--- START OF INPUT DATA ---
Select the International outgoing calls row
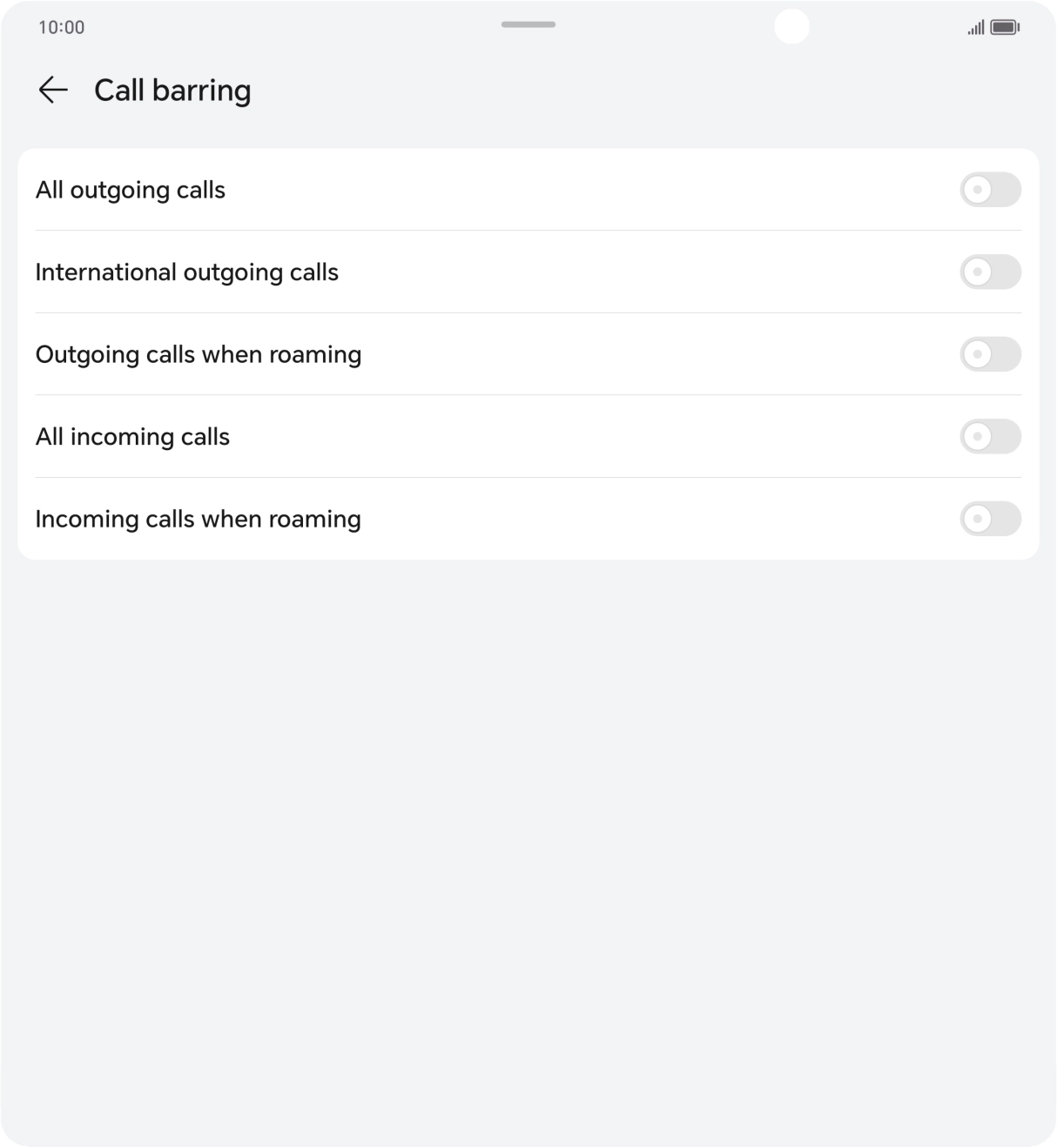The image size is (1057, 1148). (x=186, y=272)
--- END OF INPUT DATA ---
--- START OF INPUT DATA ---
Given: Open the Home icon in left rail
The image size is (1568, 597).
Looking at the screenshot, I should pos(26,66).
--- END OF INPUT DATA ---
TASK TO COMPLETE: Copy, without changing anything, everything in the records from the line containing "Given: Open the Home icon in left rail" down to the line containing "Looking at the", with both of those lines included.

RESULT OF THE TASK:
Given: Open the Home icon in left rail
The image size is (1568, 597).
Looking at the screenshot, I should pos(26,66).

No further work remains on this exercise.